(Records excerpted from a collection)
==================================================

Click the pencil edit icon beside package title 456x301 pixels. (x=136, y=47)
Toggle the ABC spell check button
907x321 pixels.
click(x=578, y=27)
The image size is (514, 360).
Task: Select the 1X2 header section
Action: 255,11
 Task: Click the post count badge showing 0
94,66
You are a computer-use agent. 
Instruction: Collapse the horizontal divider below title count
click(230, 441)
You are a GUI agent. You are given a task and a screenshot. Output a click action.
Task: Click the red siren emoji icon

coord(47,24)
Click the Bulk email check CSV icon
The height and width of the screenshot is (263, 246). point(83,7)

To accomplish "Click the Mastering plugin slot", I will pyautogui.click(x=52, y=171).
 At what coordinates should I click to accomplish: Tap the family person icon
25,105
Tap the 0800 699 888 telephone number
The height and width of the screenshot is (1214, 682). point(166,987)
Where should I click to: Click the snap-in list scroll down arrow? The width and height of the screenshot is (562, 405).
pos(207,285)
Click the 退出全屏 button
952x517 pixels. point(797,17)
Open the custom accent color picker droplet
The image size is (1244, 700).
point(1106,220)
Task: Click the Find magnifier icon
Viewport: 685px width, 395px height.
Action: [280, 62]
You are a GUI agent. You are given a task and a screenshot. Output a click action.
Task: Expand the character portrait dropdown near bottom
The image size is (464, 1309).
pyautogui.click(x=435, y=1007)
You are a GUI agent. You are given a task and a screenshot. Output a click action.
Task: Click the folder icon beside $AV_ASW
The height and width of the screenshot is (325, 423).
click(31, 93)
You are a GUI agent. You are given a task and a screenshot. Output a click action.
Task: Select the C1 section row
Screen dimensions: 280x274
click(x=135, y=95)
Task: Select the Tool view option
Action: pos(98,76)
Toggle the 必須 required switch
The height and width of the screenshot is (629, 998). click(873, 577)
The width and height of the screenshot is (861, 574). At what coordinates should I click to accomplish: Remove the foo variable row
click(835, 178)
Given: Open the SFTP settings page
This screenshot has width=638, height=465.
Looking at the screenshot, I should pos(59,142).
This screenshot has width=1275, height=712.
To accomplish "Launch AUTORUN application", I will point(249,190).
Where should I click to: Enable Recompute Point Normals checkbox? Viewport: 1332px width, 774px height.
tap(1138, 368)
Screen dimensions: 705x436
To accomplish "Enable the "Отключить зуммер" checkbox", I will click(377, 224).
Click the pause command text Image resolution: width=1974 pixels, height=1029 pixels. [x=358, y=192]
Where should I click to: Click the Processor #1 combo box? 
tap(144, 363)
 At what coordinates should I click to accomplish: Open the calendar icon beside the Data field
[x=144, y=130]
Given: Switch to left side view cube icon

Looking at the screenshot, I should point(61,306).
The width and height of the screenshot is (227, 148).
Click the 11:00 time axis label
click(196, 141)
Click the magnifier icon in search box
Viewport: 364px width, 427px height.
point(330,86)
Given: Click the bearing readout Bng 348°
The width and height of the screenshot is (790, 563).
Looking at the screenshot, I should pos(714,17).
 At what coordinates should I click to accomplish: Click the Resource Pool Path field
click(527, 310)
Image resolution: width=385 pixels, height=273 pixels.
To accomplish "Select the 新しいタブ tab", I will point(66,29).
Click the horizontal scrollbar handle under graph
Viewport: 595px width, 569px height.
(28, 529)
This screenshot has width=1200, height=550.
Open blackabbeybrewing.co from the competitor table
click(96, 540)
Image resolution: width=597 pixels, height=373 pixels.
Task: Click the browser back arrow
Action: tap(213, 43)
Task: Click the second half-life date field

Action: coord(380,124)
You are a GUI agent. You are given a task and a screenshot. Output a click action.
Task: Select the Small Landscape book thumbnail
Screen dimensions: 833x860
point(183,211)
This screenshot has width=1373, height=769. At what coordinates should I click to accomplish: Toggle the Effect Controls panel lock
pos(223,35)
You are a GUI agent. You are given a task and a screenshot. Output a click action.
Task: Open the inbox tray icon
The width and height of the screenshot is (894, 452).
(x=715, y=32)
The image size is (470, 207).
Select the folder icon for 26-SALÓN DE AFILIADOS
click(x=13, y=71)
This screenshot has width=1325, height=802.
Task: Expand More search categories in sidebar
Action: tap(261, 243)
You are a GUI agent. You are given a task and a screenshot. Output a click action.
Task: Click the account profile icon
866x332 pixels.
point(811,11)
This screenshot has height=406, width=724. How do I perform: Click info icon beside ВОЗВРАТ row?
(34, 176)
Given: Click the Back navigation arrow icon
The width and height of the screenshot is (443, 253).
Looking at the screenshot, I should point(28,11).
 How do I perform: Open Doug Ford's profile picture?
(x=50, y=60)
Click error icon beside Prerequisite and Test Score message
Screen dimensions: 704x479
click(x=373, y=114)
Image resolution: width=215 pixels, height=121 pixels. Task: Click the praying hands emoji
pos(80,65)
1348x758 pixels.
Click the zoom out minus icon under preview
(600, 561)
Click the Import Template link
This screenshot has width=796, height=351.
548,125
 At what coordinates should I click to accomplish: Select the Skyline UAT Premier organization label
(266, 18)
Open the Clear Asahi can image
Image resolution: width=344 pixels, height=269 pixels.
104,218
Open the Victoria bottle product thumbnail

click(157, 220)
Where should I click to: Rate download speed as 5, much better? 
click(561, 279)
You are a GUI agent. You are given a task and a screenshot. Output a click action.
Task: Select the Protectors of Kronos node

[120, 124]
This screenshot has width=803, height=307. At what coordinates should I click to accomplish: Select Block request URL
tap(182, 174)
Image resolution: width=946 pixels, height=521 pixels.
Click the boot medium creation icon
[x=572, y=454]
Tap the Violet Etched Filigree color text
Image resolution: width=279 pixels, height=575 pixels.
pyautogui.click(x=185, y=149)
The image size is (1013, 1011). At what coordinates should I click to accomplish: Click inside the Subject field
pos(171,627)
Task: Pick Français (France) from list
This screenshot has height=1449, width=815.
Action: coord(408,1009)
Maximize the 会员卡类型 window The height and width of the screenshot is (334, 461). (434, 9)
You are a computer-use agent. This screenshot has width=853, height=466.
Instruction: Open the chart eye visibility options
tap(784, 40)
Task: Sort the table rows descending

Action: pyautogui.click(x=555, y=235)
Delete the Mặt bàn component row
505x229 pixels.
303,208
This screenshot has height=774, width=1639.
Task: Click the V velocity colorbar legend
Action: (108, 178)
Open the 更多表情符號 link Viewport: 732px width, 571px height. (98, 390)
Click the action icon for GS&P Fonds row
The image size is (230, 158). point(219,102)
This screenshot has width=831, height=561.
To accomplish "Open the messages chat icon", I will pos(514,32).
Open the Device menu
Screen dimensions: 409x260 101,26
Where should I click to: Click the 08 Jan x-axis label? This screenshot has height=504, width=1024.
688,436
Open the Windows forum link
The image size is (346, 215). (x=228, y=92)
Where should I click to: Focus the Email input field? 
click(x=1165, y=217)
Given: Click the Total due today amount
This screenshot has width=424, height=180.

==================================================

Repeat, word for word, all of the data shown above.

## [Solution to this task]
Click the pencil edit icon beside package title 456x301 pixels. (x=136, y=47)
Toggle the ABC spell check button
907x321 pixels.
click(x=578, y=27)
The image size is (514, 360).
Task: Select the 1X2 header section
Action: 255,11
 Task: Click the post count badge showing 0
94,66
You are a computer-use agent. 
Instruction: Collapse the horizontal divider below title count
click(230, 441)
You are a GUI agent. You are given a task and a screenshot. Output a click action.
Task: Click the red siren emoji icon

coord(47,24)
Click the Bulk email check CSV icon
The height and width of the screenshot is (263, 246). point(83,7)

To accomplish "Click the Mastering plugin slot", I will pyautogui.click(x=52, y=171).
 At what coordinates should I click to accomplish: Tap the family person icon
25,105
Tap the 0800 699 888 telephone number
The height and width of the screenshot is (1214, 682). point(166,987)
Where should I click to: Click the snap-in list scroll down arrow? The width and height of the screenshot is (562, 405).
pos(207,285)
Click the 退出全屏 button
952x517 pixels. point(797,17)
Open the custom accent color picker droplet
The image size is (1244, 700).
point(1106,220)
Task: Click the Find magnifier icon
Viewport: 685px width, 395px height.
Action: [280, 62]
You are a GUI agent. You are given a task and a screenshot. Output a click action.
Task: Expand the character portrait dropdown near bottom
The image size is (464, 1309).
pyautogui.click(x=435, y=1007)
You are a GUI agent. You are given a task and a screenshot. Output a click action.
Task: Click the folder icon beside $AV_ASW
The height and width of the screenshot is (325, 423).
click(31, 93)
You are a GUI agent. You are given a task and a screenshot. Output a click action.
Task: Select the C1 section row
Screen dimensions: 280x274
click(x=135, y=95)
Task: Select the Tool view option
Action: pos(98,76)
Toggle the 必須 required switch
The height and width of the screenshot is (629, 998). click(873, 577)
The width and height of the screenshot is (861, 574). At what coordinates should I click to accomplish: Remove the foo variable row
click(835, 178)
Given: Open the SFTP settings page
This screenshot has width=638, height=465.
Looking at the screenshot, I should pos(59,142).
This screenshot has width=1275, height=712.
To accomplish "Launch AUTORUN application", I will point(249,190).
Where should I click to: Enable Recompute Point Normals checkbox? Viewport: 1332px width, 774px height.
tap(1138, 368)
Screen dimensions: 705x436
To accomplish "Enable the "Отключить зуммер" checkbox", I will click(377, 224).
Click the pause command text Image resolution: width=1974 pixels, height=1029 pixels. [x=358, y=192]
Where should I click to: Click the Processor #1 combo box? 
tap(144, 363)
 At what coordinates should I click to accomplish: Open the calendar icon beside the Data field
[x=144, y=130]
Given: Switch to left side view cube icon

Looking at the screenshot, I should point(61,306).
The width and height of the screenshot is (227, 148).
Click the 11:00 time axis label
click(196, 141)
Click the magnifier icon in search box
Viewport: 364px width, 427px height.
point(330,86)
Given: Click the bearing readout Bng 348°
The width and height of the screenshot is (790, 563).
Looking at the screenshot, I should pos(714,17).
 At what coordinates should I click to accomplish: Click the Resource Pool Path field
click(527, 310)
Image resolution: width=385 pixels, height=273 pixels.
To accomplish "Select the 新しいタブ tab", I will point(66,29).
Click the horizontal scrollbar handle under graph
Viewport: 595px width, 569px height.
(28, 529)
This screenshot has width=1200, height=550.
Open blackabbeybrewing.co from the competitor table
click(96, 540)
Image resolution: width=597 pixels, height=373 pixels.
Task: Click the browser back arrow
Action: tap(213, 43)
Task: Click the second half-life date field

Action: coord(380,124)
You are a GUI agent. You are given a task and a screenshot. Output a click action.
Task: Select the Small Landscape book thumbnail
Screen dimensions: 833x860
point(183,211)
This screenshot has width=1373, height=769. At what coordinates should I click to accomplish: Toggle the Effect Controls panel lock
pos(223,35)
You are a GUI agent. You are given a task and a screenshot. Output a click action.
Task: Open the inbox tray icon
The width and height of the screenshot is (894, 452).
(x=715, y=32)
The image size is (470, 207).
Select the folder icon for 26-SALÓN DE AFILIADOS
click(x=13, y=71)
This screenshot has width=1325, height=802.
Task: Expand More search categories in sidebar
Action: tap(261, 243)
You are a GUI agent. You are given a task and a screenshot. Output a click action.
Task: Click the account profile icon
866x332 pixels.
point(811,11)
This screenshot has height=406, width=724. How do I perform: Click info icon beside ВОЗВРАТ row?
(34, 176)
Given: Click the Back navigation arrow icon
The width and height of the screenshot is (443, 253).
Looking at the screenshot, I should point(28,11).
 How do I perform: Open Doug Ford's profile picture?
(x=50, y=60)
Click error icon beside Prerequisite and Test Score message
Screen dimensions: 704x479
click(x=373, y=114)
Image resolution: width=215 pixels, height=121 pixels. Task: Click the praying hands emoji
pos(80,65)
1348x758 pixels.
Click the zoom out minus icon under preview
(600, 561)
Click the Import Template link
This screenshot has width=796, height=351.
548,125
 At what coordinates should I click to accomplish: Select the Skyline UAT Premier organization label
(266, 18)
Open the Clear Asahi can image
Image resolution: width=344 pixels, height=269 pixels.
104,218
Open the Victoria bottle product thumbnail

click(157, 220)
Where should I click to: Rate download speed as 5, much better? 
click(561, 279)
You are a GUI agent. You are given a task and a screenshot. Output a click action.
Task: Select the Protectors of Kronos node

[120, 124]
This screenshot has width=803, height=307. At what coordinates should I click to accomplish: Select Block request URL
tap(182, 174)
Image resolution: width=946 pixels, height=521 pixels.
Click the boot medium creation icon
[x=572, y=454]
Tap the Violet Etched Filigree color text
Image resolution: width=279 pixels, height=575 pixels.
pyautogui.click(x=185, y=149)
The image size is (1013, 1011). At what coordinates should I click to accomplish: Click inside the Subject field
pos(171,627)
Task: Pick Français (France) from list
This screenshot has height=1449, width=815.
Action: coord(408,1009)
Maximize the 会员卡类型 window The height and width of the screenshot is (334, 461). (434, 9)
You are a computer-use agent. This screenshot has width=853, height=466.
Instruction: Open the chart eye visibility options
tap(784, 40)
Task: Sort the table rows descending

Action: pyautogui.click(x=555, y=235)
Delete the Mặt bàn component row
505x229 pixels.
303,208
This screenshot has height=774, width=1639.
Task: Click the V velocity colorbar legend
Action: (108, 178)
Open the 更多表情符號 link Viewport: 732px width, 571px height. (98, 390)
Click the action icon for GS&P Fonds row
The image size is (230, 158). point(219,102)
This screenshot has width=831, height=561.
To accomplish "Open the messages chat icon", I will pos(514,32).
Open the Device menu
Screen dimensions: 409x260 101,26
Where should I click to: Click the 08 Jan x-axis label? This screenshot has height=504, width=1024.
688,436
Open the Windows forum link
The image size is (346, 215). (x=228, y=92)
Where should I click to: Focus the Email input field? 
click(x=1165, y=217)
Given: Click the Total due today amount
This screenshot has width=424, height=180.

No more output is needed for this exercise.